_Work instruction_:
Check each line of the data below for the word "link", then extract the ones that have it.

_Records for this exercise_:
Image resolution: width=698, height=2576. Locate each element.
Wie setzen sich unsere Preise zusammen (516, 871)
==
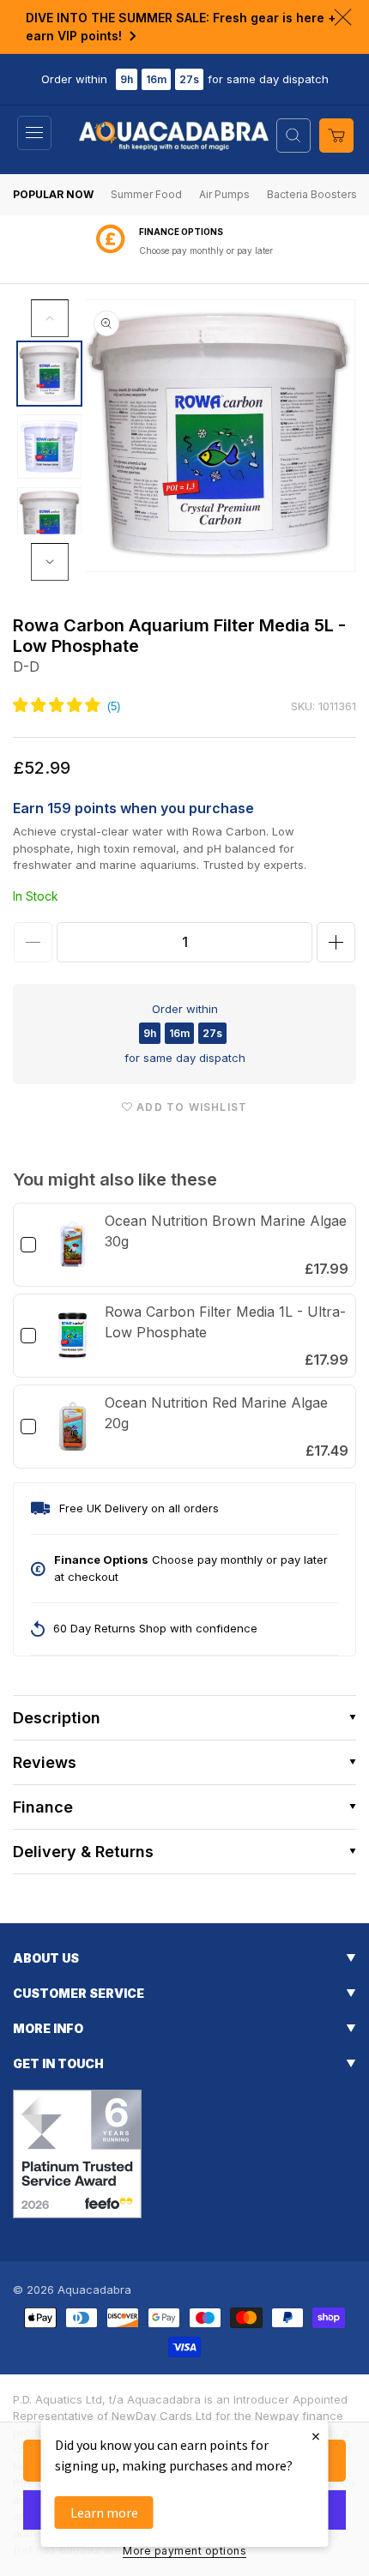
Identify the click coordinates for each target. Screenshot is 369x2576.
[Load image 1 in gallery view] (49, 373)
...
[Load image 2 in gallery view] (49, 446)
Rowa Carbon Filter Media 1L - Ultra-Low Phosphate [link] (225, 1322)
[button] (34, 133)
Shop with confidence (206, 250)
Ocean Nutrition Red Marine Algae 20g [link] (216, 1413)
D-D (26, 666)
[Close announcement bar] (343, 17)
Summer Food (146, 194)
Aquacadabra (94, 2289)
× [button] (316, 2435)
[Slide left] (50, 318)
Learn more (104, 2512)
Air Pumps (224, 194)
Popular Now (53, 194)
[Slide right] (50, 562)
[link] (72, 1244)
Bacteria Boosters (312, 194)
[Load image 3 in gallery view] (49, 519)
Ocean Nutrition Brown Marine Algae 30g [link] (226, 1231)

_Result for this task_:
Rowa Carbon Filter Media 1L - Ultra-Low Phosphate [link] (225, 1322)
Ocean Nutrition Red Marine Algae 20g [link] (216, 1413)
[link] (72, 1244)
Ocean Nutrition Brown Marine Algae 30g [link] (226, 1231)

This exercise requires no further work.